■ Extrait du document:
Déchaîné, plus complice que jamais et heureux d’être sur scène (les clins d’œil et les petits signes fusent), le groupe joue plus de la moitié de son nouvel album, devant un public encore vierge mais déjà conquis. Que ce soit Little Ghost et sa mélodie western, The Denial Twist au swing baroque, le très stonien et introverti As Ugly As I Seem, ou encore le fantasque et bouleversant I’m Lonely (But I Ain’t That Lonely Yet), entièrement joué au piano par Jack et pour lequel Meg est laissée au repos mais vient sagement s’asseoir à proximité de l’instrument de son alter ego, tous les morceaux de Get Behind Me Satan joués ce soir-là à Mexico confirment ensemble l’équation: les White Stripes moins la guitare sont capables d’être beaucoup plus rock que bien des groupes. À bien y réfléchir, les White Stripes ont réussi en 2005 le tour de force accompli par Radiohead après son chef-d’œuvre OK Computer: se réinventer sans se renier, quitter le chemin tout tracé pour explorer des voies inédites. Bref, tirer par le haut, toujours. Ne jamais se contenter des lauriers. Au Panama, quelques jours après les premiers shows donnés au Mexique, les musiciens de Detroit se présenteront devant un public impassible les accueillant sans aucun applaudissement, ne connaissant visiblement pas un traître morceau du répertoire du groupe. Jack White confiera son excitation de jouer devant ce public totalement vierge, qui finira par acclamer le show pour les meilleures raisons: la qualité du concert et des titres joués. On savait les White Stripes radicaux, on les découvre, au sein de toutes les contraintes qu’ils se sont imposées, en réformateurs invisibles et passionnants, en transformistes radieux, à l’heure où sort un cinquième synonyme pour la majorité des groupes de confort.

■ Consignes:
**a.** Répondez aux questions suivantes d'après l'extrait sur les White Stripes.
(i) Quel morceau Jack joue-t-il entièrement au piano ?
(ii) À quel groupe l'extrait compare-t-il les White Stripes pour ce qu'ils ont réussi en 2005 ?
(iii) Dans quel pays le public accueille-t-il le groupe sans aucun applaudissement ?
**b.** Pour chaque affirmation, indiquez si elle concorde avec l'extrait sur les White Stripes, puis citez les mots qui tranchent.
(i) Meg accompagne Jack sur I’m Lonely (But I Ain’t That Lonely Yet).
(ii) Les concerts au Panama précèdent ceux donnés au Mexique.
(iii) Le public du Panama finit par acclamer le concert.

■ Liste:
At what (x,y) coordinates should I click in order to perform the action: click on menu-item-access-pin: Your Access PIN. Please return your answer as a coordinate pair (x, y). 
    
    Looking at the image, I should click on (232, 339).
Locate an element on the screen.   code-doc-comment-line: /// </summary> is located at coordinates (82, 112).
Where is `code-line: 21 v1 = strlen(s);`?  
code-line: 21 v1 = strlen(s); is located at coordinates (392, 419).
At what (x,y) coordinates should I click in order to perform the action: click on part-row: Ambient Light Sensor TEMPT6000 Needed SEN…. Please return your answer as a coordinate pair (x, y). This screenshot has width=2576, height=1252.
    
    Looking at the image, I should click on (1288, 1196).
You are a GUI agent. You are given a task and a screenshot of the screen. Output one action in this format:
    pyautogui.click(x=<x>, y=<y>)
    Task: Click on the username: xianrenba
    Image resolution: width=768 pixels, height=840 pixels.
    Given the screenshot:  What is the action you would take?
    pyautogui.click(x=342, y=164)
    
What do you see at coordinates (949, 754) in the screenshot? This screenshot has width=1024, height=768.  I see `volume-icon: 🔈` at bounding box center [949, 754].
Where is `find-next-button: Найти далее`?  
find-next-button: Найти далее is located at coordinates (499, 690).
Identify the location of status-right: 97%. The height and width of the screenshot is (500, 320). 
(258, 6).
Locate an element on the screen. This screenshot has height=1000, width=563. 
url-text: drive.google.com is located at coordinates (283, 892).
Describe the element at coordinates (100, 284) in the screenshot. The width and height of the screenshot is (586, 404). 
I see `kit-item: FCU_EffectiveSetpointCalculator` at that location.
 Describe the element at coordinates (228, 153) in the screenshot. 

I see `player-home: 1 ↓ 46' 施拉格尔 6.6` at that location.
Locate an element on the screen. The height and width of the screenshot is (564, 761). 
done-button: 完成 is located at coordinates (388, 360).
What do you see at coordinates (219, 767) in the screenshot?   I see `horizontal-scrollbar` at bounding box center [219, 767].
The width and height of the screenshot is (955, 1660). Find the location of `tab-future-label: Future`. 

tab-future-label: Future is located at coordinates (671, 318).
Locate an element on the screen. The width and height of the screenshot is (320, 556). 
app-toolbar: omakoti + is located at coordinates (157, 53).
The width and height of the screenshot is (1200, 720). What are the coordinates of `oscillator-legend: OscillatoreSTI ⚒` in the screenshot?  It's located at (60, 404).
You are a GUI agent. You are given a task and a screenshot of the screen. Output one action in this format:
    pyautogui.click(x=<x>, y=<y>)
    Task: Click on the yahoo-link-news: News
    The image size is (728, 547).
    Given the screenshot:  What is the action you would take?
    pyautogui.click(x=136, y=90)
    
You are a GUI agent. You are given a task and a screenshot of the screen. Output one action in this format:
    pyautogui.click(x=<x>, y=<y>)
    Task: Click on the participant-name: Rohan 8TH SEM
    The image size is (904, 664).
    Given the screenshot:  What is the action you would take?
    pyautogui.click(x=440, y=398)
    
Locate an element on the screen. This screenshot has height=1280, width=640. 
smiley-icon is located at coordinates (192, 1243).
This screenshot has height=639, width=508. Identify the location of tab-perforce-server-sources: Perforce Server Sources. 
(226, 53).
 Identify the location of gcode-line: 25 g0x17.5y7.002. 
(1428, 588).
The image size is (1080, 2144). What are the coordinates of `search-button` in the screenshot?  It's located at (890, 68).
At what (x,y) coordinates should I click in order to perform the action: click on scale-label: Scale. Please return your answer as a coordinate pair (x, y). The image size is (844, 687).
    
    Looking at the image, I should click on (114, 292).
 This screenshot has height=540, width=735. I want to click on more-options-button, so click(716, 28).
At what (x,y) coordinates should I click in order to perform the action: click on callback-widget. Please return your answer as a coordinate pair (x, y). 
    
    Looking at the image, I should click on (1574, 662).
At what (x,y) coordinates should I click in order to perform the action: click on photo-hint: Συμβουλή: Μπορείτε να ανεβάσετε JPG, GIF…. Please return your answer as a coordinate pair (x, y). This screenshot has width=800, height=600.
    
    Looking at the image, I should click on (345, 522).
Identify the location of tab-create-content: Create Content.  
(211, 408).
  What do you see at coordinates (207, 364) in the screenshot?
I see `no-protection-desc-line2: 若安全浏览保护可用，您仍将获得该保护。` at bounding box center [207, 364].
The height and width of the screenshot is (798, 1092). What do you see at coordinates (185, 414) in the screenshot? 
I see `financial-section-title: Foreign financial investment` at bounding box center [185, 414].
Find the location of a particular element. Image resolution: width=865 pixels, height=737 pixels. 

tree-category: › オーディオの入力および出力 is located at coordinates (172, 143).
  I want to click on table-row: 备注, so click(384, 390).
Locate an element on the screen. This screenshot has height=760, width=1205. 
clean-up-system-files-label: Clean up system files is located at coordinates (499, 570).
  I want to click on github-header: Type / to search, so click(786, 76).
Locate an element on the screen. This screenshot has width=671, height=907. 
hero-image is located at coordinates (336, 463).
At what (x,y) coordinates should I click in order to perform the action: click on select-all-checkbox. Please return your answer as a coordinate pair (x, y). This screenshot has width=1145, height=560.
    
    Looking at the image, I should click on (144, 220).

■ Réponses:
**a.**
(i) I’m Lonely (But I Ain’t That Lonely Yet)
(ii) Radiohead
(iii) Au Panama

**b.**
(i) Non : « Meg est laissée au repos »
(ii) Non : « quelques jours après les premiers shows donnés au Mexique »
(iii) Oui : « qui finira par acclamer le show pour les meilleures raisons »